Even allies spy on each other regularly. Accounts of Israel spying on America and vice-versa are abundant, often brow-raising, but everyone knows that is how it goes. Why then are Americans so befuddled over the Russian spying, hacking or wire-tapping when there is no evidence that it influenced the result of the election?
A more important issue is how they are incredulous over the fact that before his departure Barack Obama ordered the wire-tapping of the Trump Tower. President Donald Trump got hammered by the media for suggesting that. Only now are they beginning to investigate the facts when a month ago in this very column we described details of the Obama effort to sabotage the incoming president. Not only was the Trump Tower wire-tapped, Obama lowered the traditional standard of “highly classified” material by the National Security Agency to be lowered to “classified”, allowing other agencies to have access to it resulting in more suspicion, doubts and rumours, by more people about the Russian connection.
It was none other than Obama's own assistant secretary of defense for Russia, Evelyn Farkass, who admitted on TV, one month ago, that Trump was improperly surveilled. Why then is Congress in disbelief? Because their idol Obama is implicated. What a mess he left behind.
If it is merely concern over Russia, why was the Clinton- Russo connection never fully investigated? Did not Hillary Clinton sell 20 per cent of the American uranium to the Russians, which was followed by a Russian donation to her foundation as well as a hefty fee to Bill Clinton of $500,000 for a lecture in Russia? Such are the games politicians play.
Dubbed as “The Great Game” by Rudyard Kipling in his novel Kim, written against the backdrop of the rivalry between Russia and Britain in Central Asia, espionage is a crime under the legal code of many nations.

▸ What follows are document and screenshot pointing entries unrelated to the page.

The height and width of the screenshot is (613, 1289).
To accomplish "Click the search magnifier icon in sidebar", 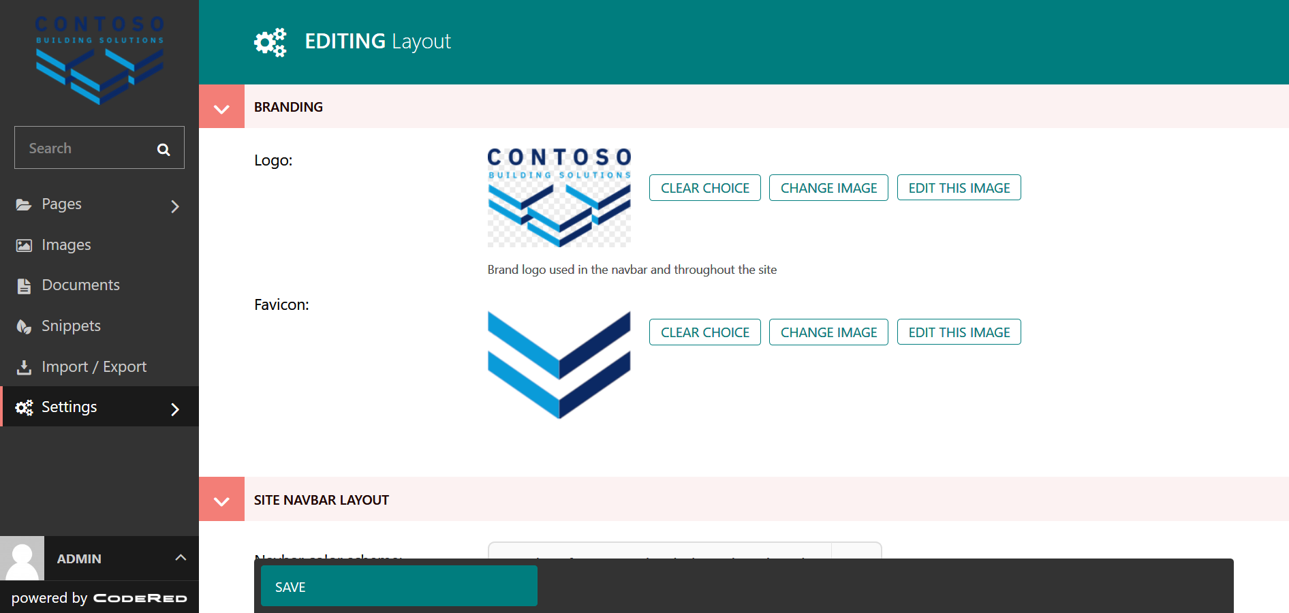I will (x=164, y=149).
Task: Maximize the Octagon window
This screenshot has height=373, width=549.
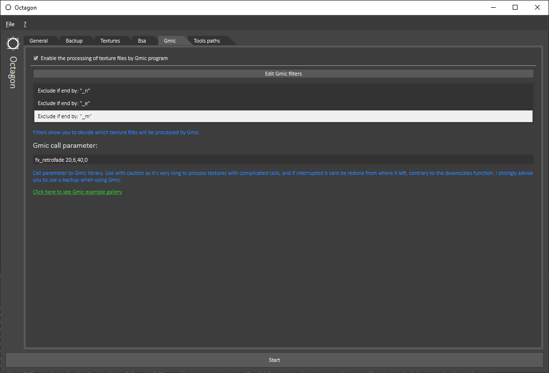Action: point(515,7)
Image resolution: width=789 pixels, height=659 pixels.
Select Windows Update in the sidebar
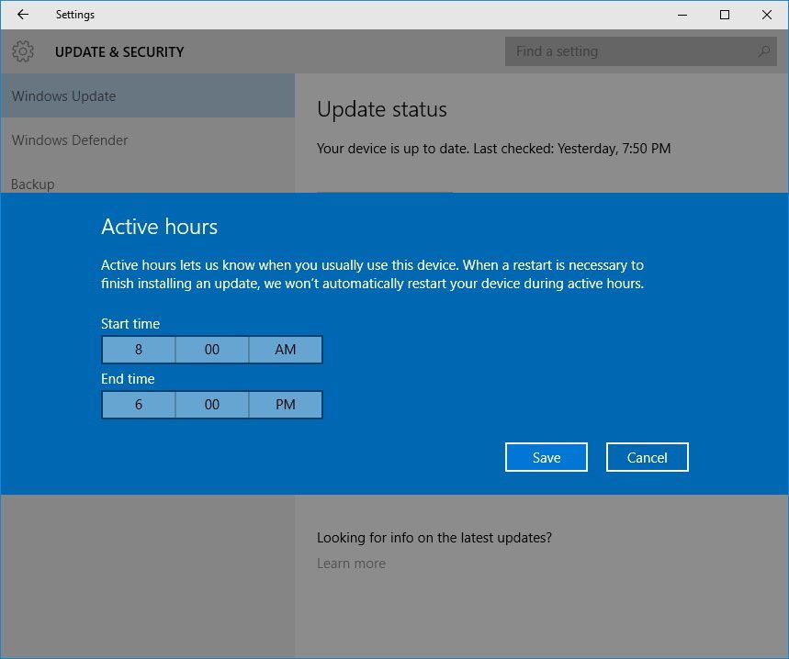click(63, 95)
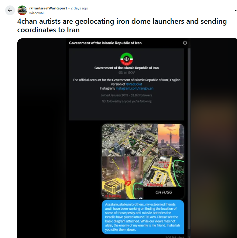This screenshot has width=237, height=238.
Task: Open the night launch annotated image
Action: 122,177
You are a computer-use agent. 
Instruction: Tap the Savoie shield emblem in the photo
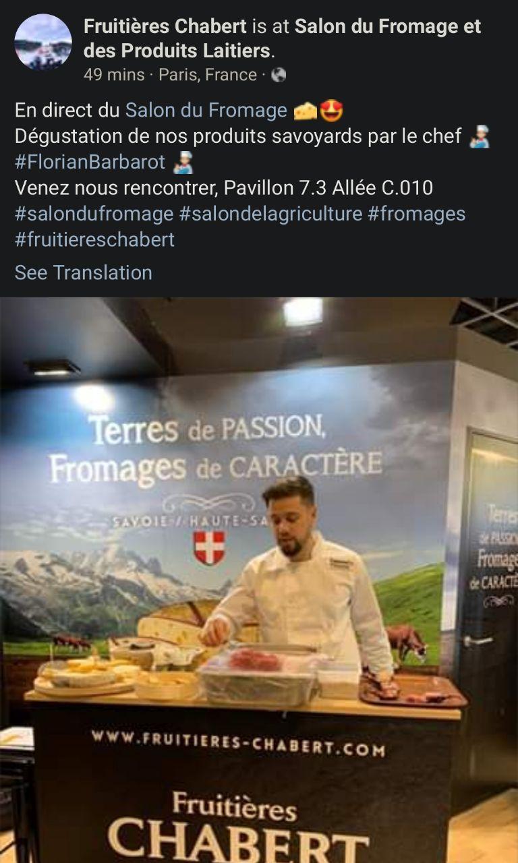coord(209,547)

Masters at the Great Game, the British gave it a touch of intrigue and romance. From a gentleman's amateurish game they transformed it to a ruthless professional methodology for the achievement of military and political ends. Their love of conquest and domination was passed on to their major colony in the new world, the USA, along with their hatred of Russia.

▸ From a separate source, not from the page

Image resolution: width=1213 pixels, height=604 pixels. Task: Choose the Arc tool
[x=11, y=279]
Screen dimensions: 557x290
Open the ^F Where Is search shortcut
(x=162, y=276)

By the late 19th century, modern tactics were developed by the British. The UK today maintains 19 government intelligence agencies for gathering information at home and abroad. While most of us are familiar with M15 (home intelligence) and M16 (foreign intelligence), we have often wondered what the M stands for. In fact the code-letter M stands for nothing. It is a fictional initial borrowed from James Bond's boss in Ian Fleming's famous novels whose name was Mansfield Smith Cumming. Indeed there is an M1 to M19… M1 stands for code-breaking, M19 for POW debriefing.
The US has 17 government intelligence agencies, best known are the FBI and the CIA. They are allowed to use clandestine means of bugging, subversive software, breaking and entry and other electronic systems, used in many countries. They have toppled several regimes like Pakistan, Guatemala, Cuba, Iran and Egypt.

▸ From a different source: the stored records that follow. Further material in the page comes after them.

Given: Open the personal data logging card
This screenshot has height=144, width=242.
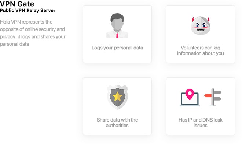Looking at the screenshot, I should pos(117,34).
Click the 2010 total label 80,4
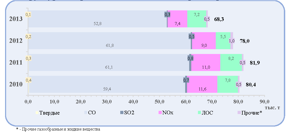Image resolution: width=286 pixels, height=134 pixels. (251, 85)
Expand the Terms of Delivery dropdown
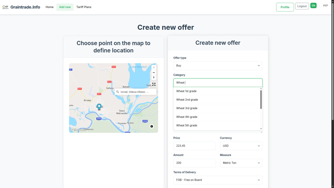The height and width of the screenshot is (188, 334). click(x=218, y=180)
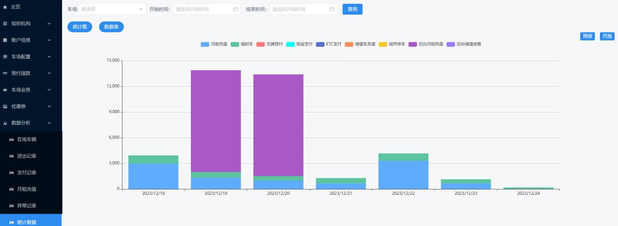This screenshot has height=226, width=618.
Task: Toggle 后台月租充值 legend series
Action: tap(426, 44)
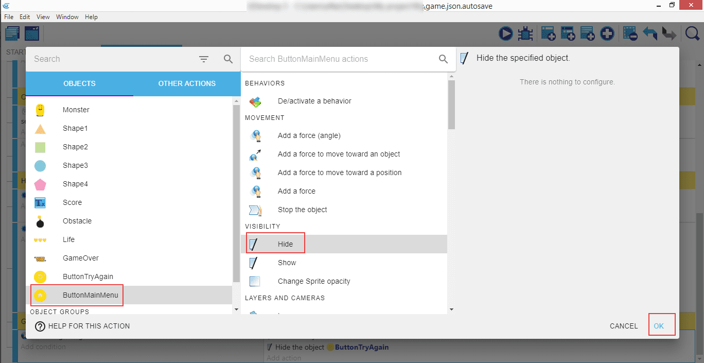704x363 pixels.
Task: Choose the Show visibility action
Action: tap(287, 263)
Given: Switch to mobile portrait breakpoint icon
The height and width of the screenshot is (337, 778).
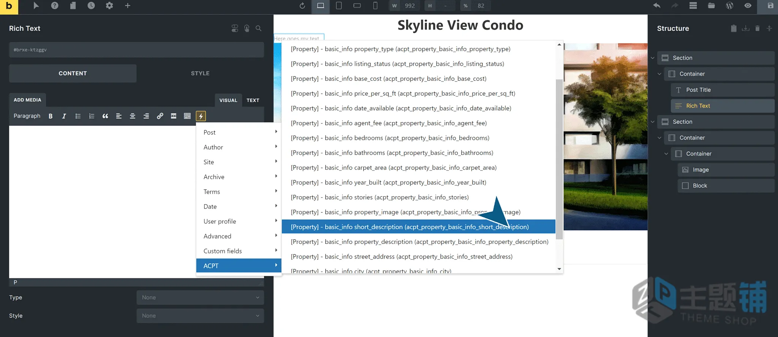Looking at the screenshot, I should tap(375, 6).
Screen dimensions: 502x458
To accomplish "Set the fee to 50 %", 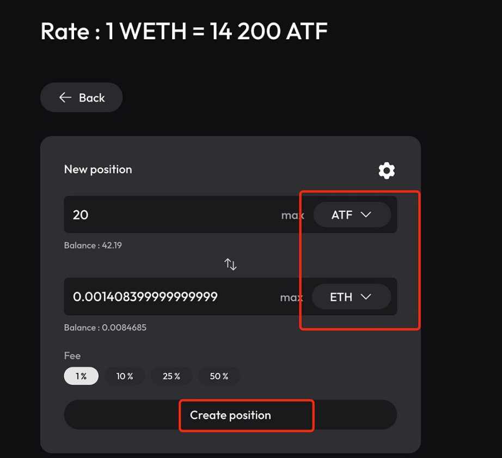I will [219, 376].
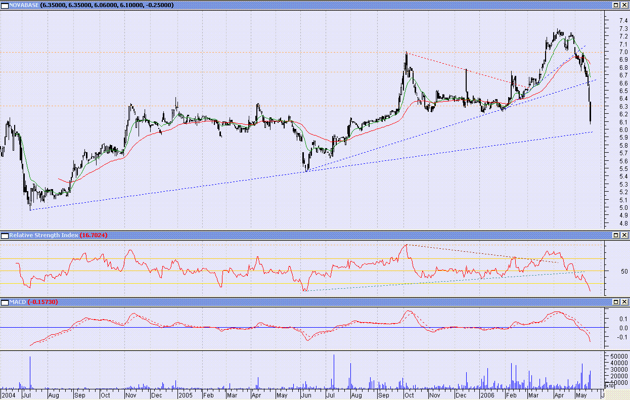Open the NOVABASE price panel control icon
This screenshot has height=400, width=630.
[5, 5]
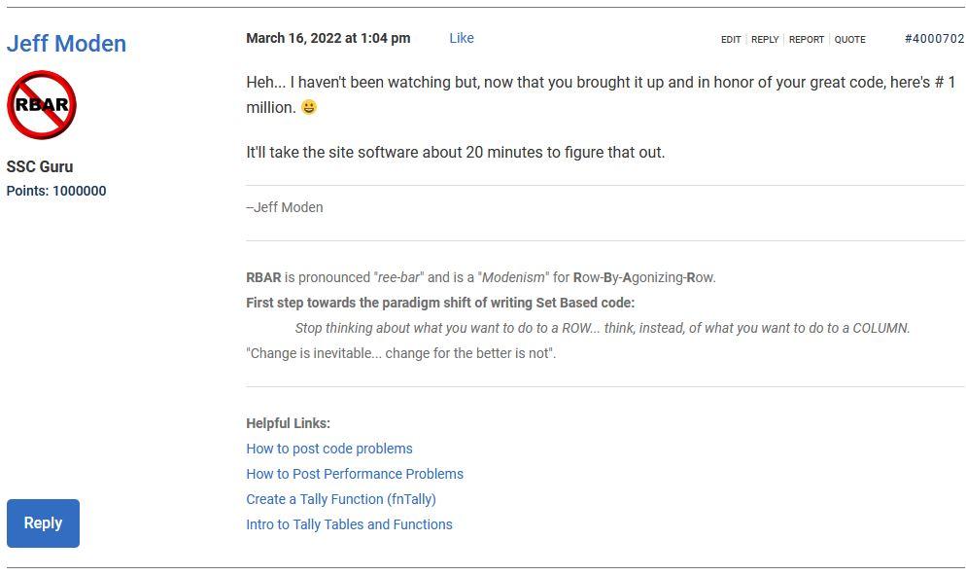Image resolution: width=966 pixels, height=576 pixels.
Task: Report this post using REPORT
Action: (807, 40)
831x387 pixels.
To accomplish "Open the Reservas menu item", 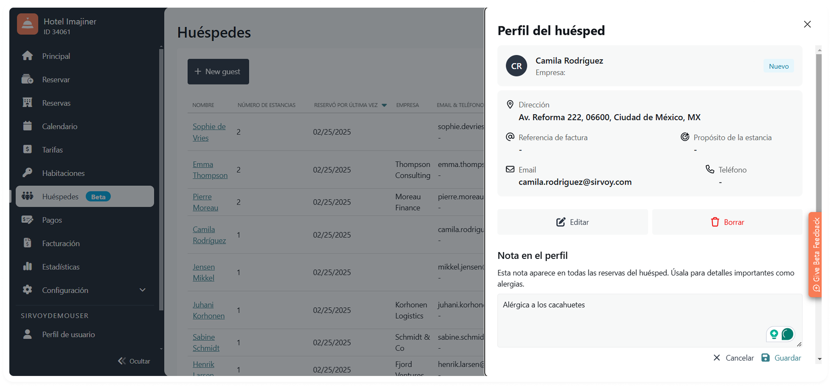I will tap(56, 103).
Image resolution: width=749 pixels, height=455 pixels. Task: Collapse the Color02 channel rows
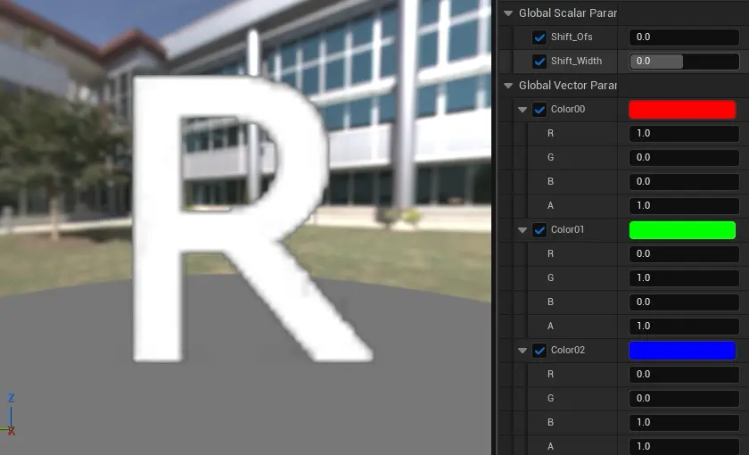523,351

Not to be outdone, Europeans established their own rules for the Great Game.
The Austrian Empire founded the “Evidenzbureau” in 1850, the French the “Surete Generale”, and the Germans their “Abteilung”, both in 1889 followed by the Italians and their “Ufficio Informazioni dei Commando Supremo” in 1900. Was it World War I they were getting ready for?
The dreaded KGB was established in 1953, and dissolved by Yeltsin in 1991, but the Russians are not without their Foreign Intelligence Service among others.
Playing the Great Game comes with a great price which some of us refuse to pay.
I will guard my way that I may not sin with my tongue;
I will bridle my mouth so long as the wicked are in my presence.”